Print out every record exactly as it appears.

------------

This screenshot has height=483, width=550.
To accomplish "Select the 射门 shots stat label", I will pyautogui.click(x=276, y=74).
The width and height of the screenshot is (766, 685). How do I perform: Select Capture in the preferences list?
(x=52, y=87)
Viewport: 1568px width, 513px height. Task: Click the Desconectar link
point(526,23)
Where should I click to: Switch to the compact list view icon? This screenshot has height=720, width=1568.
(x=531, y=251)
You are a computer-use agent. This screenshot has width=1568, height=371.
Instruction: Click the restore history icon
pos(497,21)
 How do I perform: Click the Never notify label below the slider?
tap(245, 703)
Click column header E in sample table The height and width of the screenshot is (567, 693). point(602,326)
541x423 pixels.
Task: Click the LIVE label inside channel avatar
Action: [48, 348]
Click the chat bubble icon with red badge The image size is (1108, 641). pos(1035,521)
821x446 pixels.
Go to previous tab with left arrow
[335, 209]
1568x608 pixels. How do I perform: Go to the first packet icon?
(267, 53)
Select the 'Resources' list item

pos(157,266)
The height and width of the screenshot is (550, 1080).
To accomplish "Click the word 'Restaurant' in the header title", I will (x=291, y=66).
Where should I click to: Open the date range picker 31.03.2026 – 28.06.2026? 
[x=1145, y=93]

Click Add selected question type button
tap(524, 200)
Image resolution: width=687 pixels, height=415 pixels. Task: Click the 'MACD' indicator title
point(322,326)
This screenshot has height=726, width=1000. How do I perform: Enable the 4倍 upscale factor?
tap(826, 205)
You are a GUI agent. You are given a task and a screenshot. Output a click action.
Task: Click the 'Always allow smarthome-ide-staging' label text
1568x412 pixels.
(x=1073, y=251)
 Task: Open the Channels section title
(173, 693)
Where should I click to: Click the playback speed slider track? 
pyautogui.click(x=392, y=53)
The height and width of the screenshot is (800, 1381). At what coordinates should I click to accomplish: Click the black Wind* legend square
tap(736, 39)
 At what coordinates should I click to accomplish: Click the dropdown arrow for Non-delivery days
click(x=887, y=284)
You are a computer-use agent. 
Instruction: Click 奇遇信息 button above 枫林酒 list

------------

- [OUTPUT OF THE TASK]:
This screenshot has height=483, width=550.
To accomplish "Select the 射门 shots stat label", I will pyautogui.click(x=276, y=74).
The width and height of the screenshot is (766, 685). How do I perform: Select Capture in the preferences list?
(x=52, y=87)
Viewport: 1568px width, 513px height. Task: Click the Desconectar link
point(526,23)
Where should I click to: Switch to the compact list view icon? This screenshot has height=720, width=1568.
(x=531, y=251)
You are a computer-use agent. This screenshot has width=1568, height=371.
Instruction: Click the restore history icon
pos(497,21)
 How do I perform: Click the Never notify label below the slider?
tap(245, 703)
Click column header E in sample table The height and width of the screenshot is (567, 693). point(602,326)
541x423 pixels.
Task: Click the LIVE label inside channel avatar
Action: [48, 348]
Click the chat bubble icon with red badge The image size is (1108, 641). pos(1035,521)
821x446 pixels.
Go to previous tab with left arrow
[335, 209]
1568x608 pixels. How do I perform: Go to the first packet icon?
(267, 53)
Select the 'Resources' list item

pos(157,266)
The height and width of the screenshot is (550, 1080).
To accomplish "Click the word 'Restaurant' in the header title", I will (x=291, y=66).
Where should I click to: Open the date range picker 31.03.2026 – 28.06.2026? 
[x=1145, y=93]

Click Add selected question type button
tap(524, 200)
Image resolution: width=687 pixels, height=415 pixels. Task: Click the 'MACD' indicator title
point(322,326)
This screenshot has height=726, width=1000. How do I perform: Enable the 4倍 upscale factor?
tap(826, 205)
You are a GUI agent. You are given a task and a screenshot. Output a click action.
Task: Click the 'Always allow smarthome-ide-staging' label text
1568x412 pixels.
(x=1073, y=251)
 Task: Open the Channels section title
(173, 693)
Where should I click to: Click the playback speed slider track? 
pyautogui.click(x=392, y=53)
The height and width of the screenshot is (800, 1381). At what coordinates should I click to accomplish: Click the black Wind* legend square
tap(736, 39)
 At what coordinates should I click to accomplish: Click the dropdown arrow for Non-delivery days
click(x=887, y=284)
You are a computer-use agent. 
Instruction: Click 奇遇信息 button above 枫林酒 list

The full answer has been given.